Eleanor Linafelt
Chief Copy Editor

Nicosia Shakes, a professor of Africana studies who finished her Ph.D. at Brown University this past May, won the National Women’s Studies Association/University of Illinois Press (NWSA/UIP) First Book Prize this October. Her proposed book, “Gender, Race and Performance Space: Women’s Activism in Jamaican and South African Theatre,” is an expansion of her dissertation in which she argued that the work of women’s theatre groups, such as Sistren Theatre Collective in Jamaica and the Mothertongue Project in South Africa, is theorizing.

In her book, Shakes plans to also write about Olive Tree Theatre in South Africa and The Memory, Urban Violence and Performance Project in Jamaica. “I’m putting these two theatre collectives, and in the book, these four theatre groups, in conversation with feminist scholars. I am showing how women’s theatre essentially is feminist theory,” Shakes said.

Though she draws from the writings of other women who have discussed theatre as theory, including Omi Osun Joni L. Jones, Honor Ford-Smith and Sara Matchett, she deepens their work by applying it to what she calls a “transnational analysis of Jamaica and South Africa.”

Shakes is interested in the way in which women performers portray feminist thought in their plays. “One of the things that I want to do is talk about theatre aesthetics, and specifically theater aesthetics and activism among women of African descent and African women,” she said.

Shakes explained that much of the existing scholarship on theatre aesthetics is written by white people and particularly white men. “I have a concern about that so what I really want to show is that these women are innovators that we can learn from; they have particular reasons behind why they do the kind of theatre that they do,” Shakes said. The way she shows this in her work is through writing about the performances of theatre groups. “I don’t focus on analyzing play scripts, I analyze performances. My research is field research.
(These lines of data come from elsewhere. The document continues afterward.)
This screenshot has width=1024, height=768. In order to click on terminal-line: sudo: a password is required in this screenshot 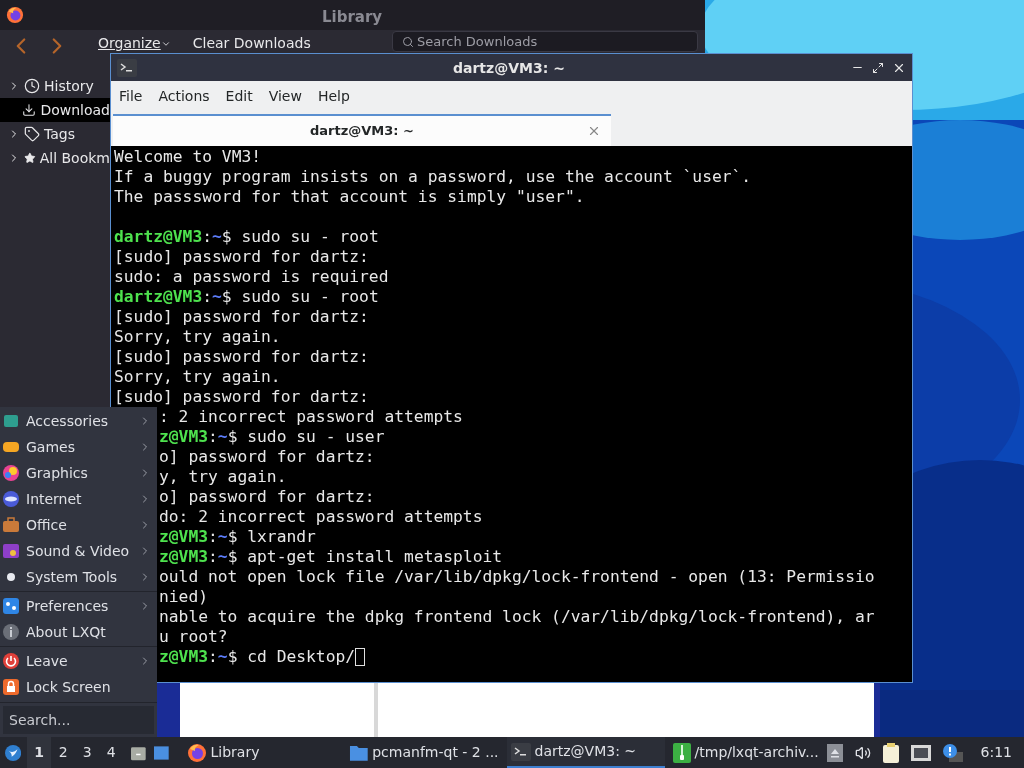, I will do `click(252, 277)`.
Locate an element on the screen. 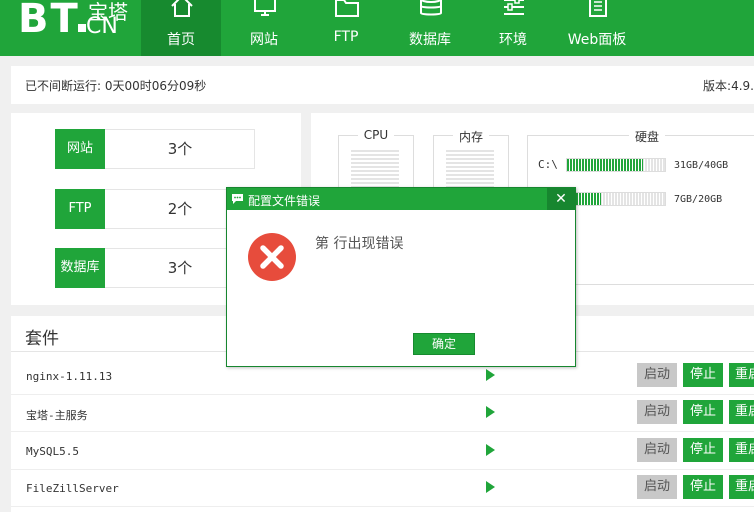  nav-websites: 网站 is located at coordinates (264, 28).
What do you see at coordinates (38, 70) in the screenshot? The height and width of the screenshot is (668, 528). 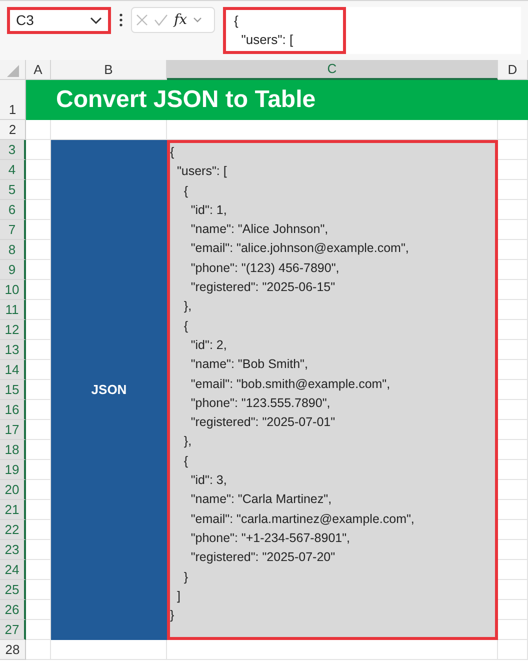 I see `column-header: A` at bounding box center [38, 70].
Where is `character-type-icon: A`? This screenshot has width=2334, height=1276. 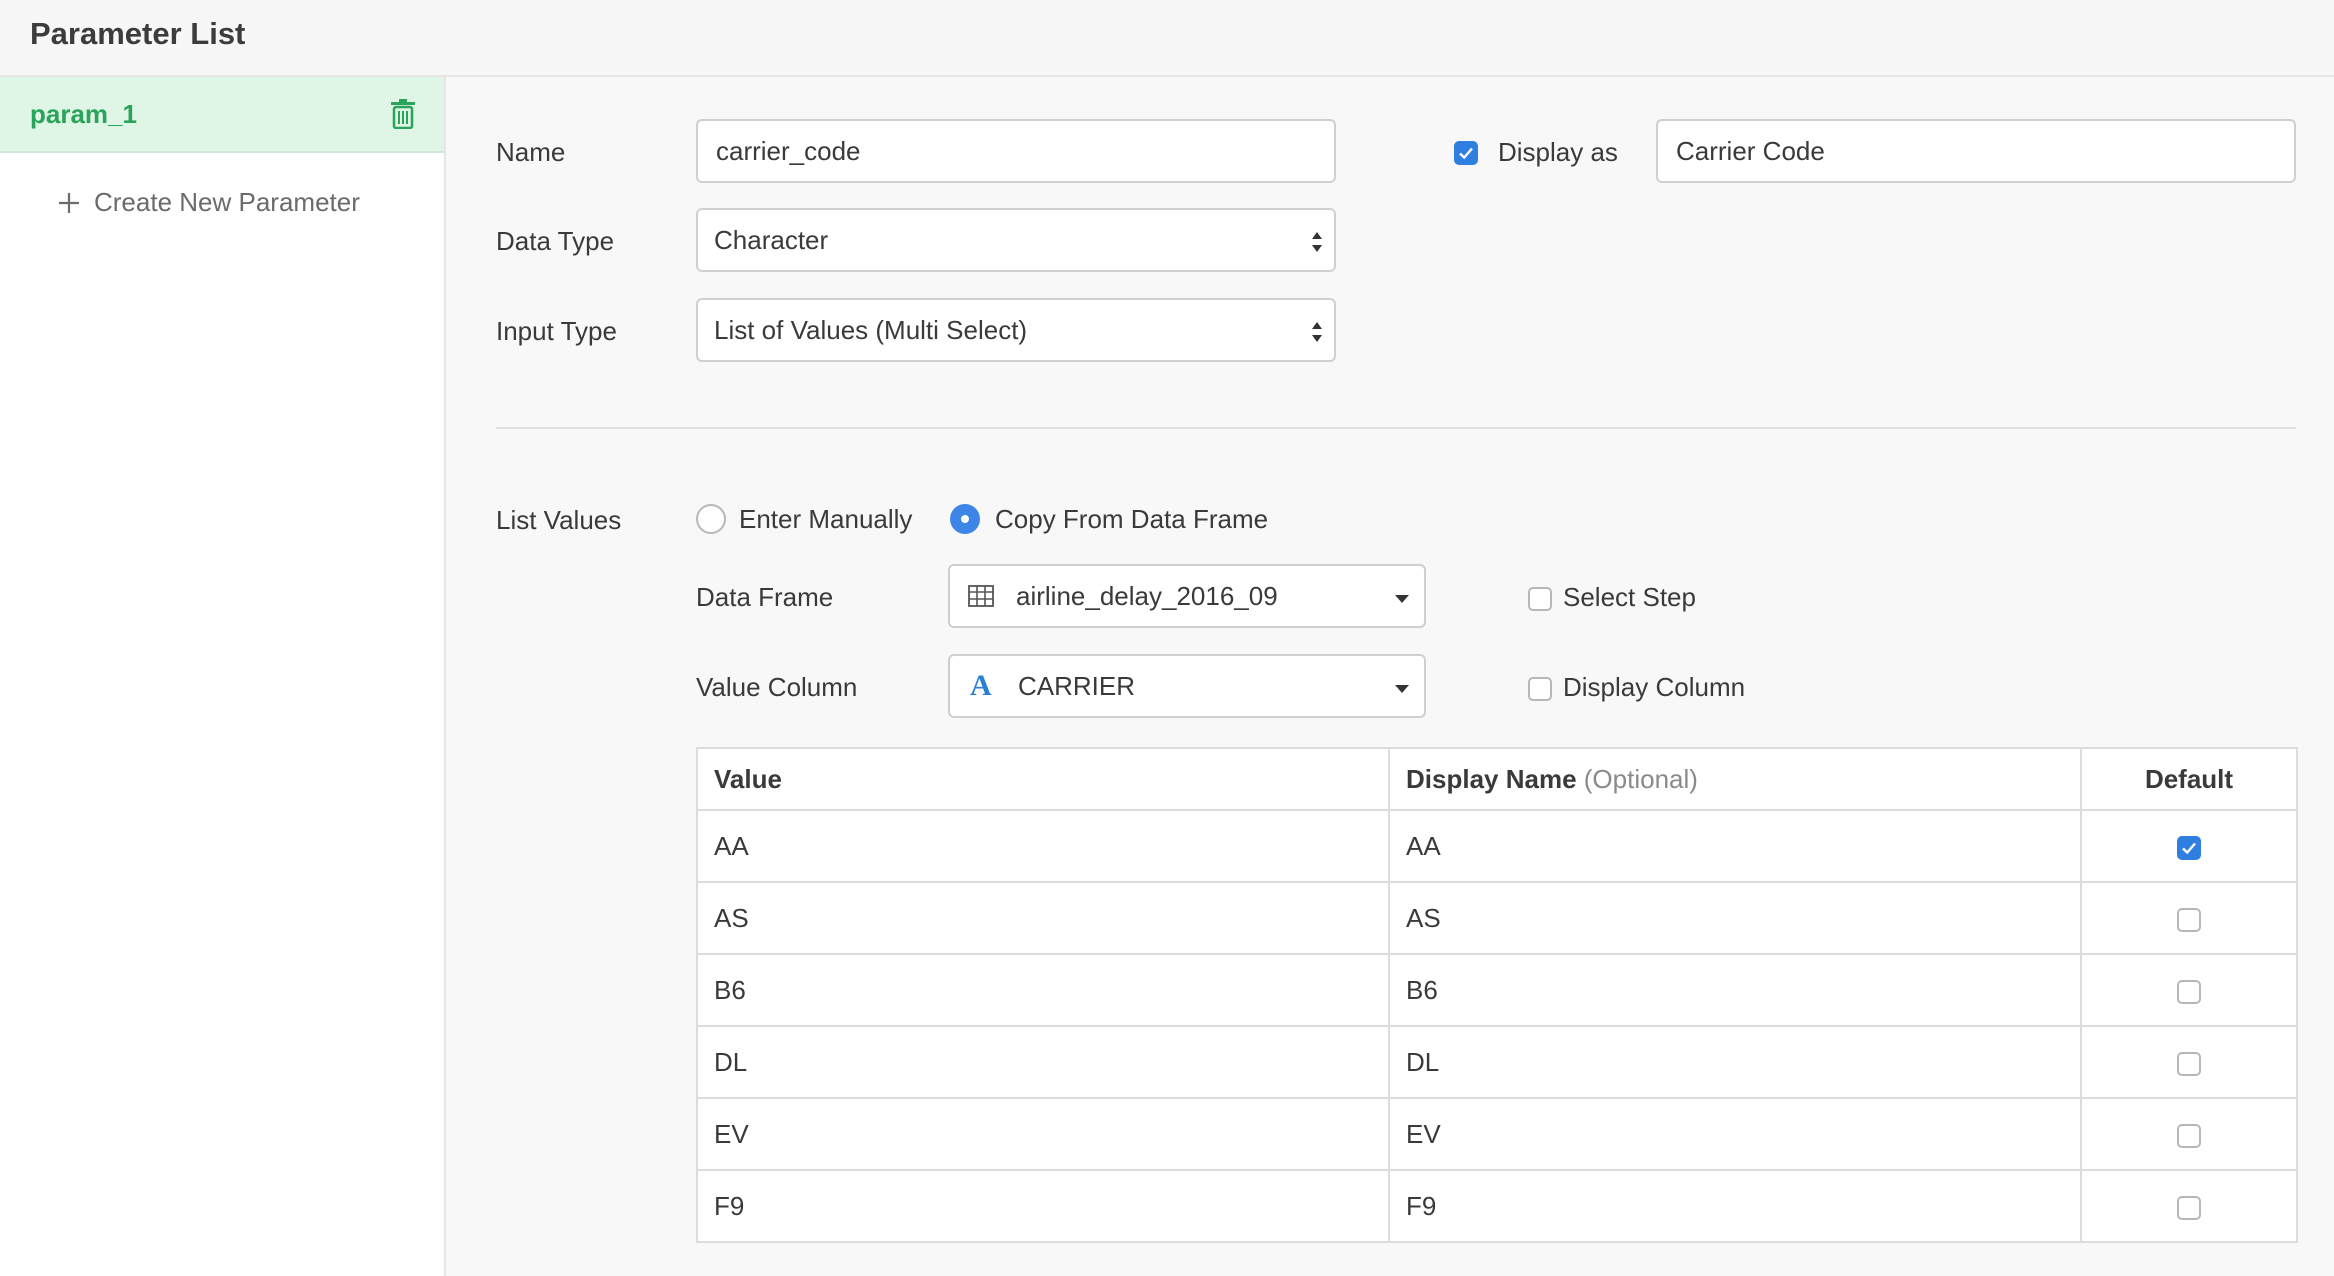 character-type-icon: A is located at coordinates (981, 686).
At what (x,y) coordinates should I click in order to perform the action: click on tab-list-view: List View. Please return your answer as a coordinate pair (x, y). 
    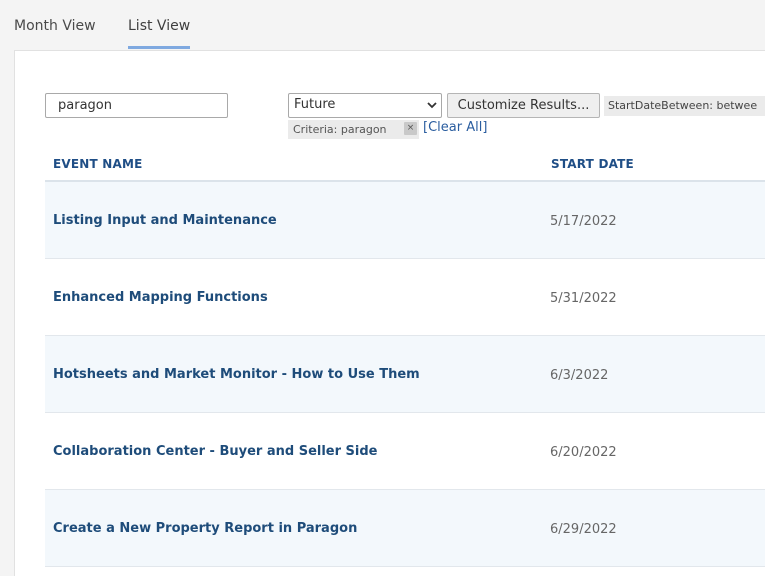
    Looking at the image, I should click on (159, 26).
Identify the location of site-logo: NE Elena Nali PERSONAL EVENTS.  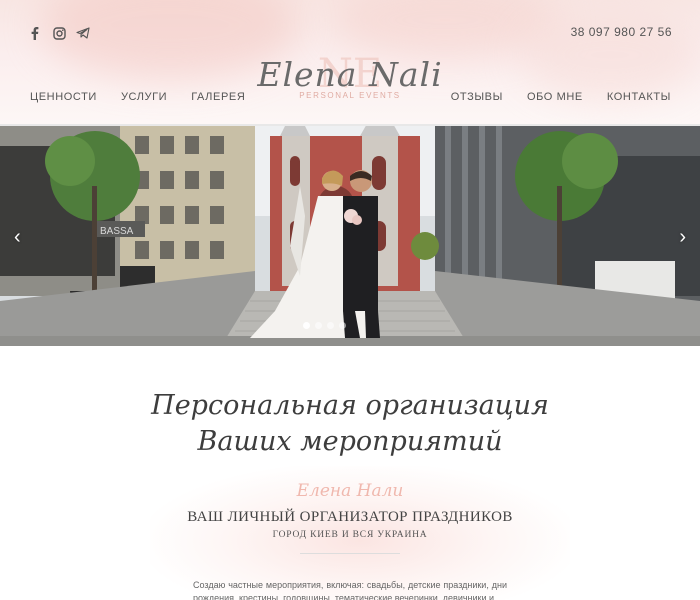
(350, 83).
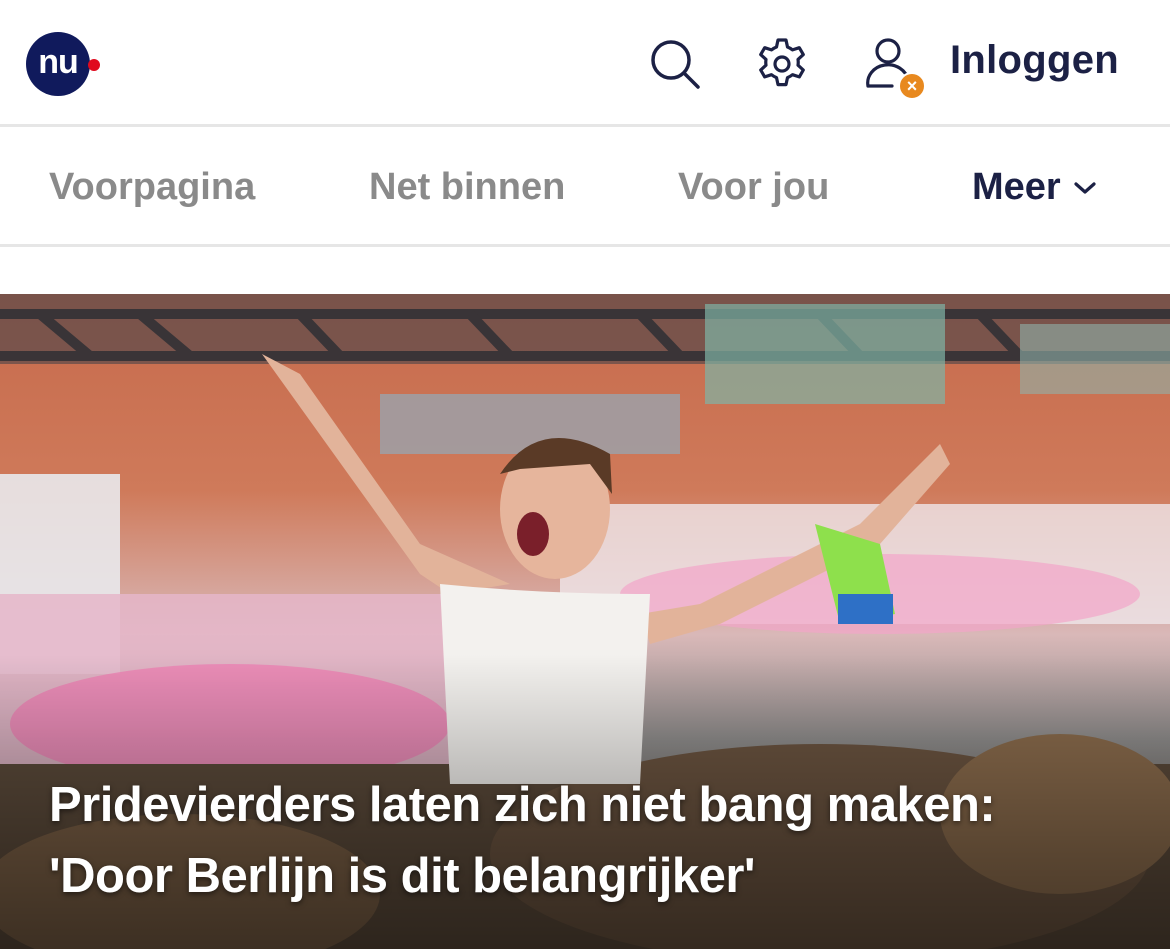 This screenshot has width=1170, height=949. I want to click on chevron-down-icon, so click(1085, 188).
I actually go and interview people and watch performances,” Shakes said.

Shakes’ work is also unique in that she focuses specifically on theatre groups rather than individual playwrights, something that is not common in theatre and performance theory. “As it is now, the scholarship on Africa and the Caribbean is very much about individual playwrights who have published plays,” she explained.

Shakes’ scholarship comes out of a personal interest in theatre, as she is also a playwright and has been involved in working in theatre. “A lot of this research came from the concern that I had with theatre and thinking that women are not getting the recognition that they should in theatre. I’ve also been troubled by gender stereotypes in theatre in the Caribbean, but also outside of the Caribbean,” she said.

Though women may not be getting the recognition they deserve in theatre now, the attention that the NWSA/UIP First Book Prize gives to Shakes’ work will perhaps contribute to changing that. “It has already called attention to my work, it has publicized my work among scholars,” Shakes said. For such a new professor, this is hugely significant. “My book will come out within the next two years and usually it takes many years for someone to publish a book after they finish a Ph.D., so my work will get the attention that it needs very, very early,” she said.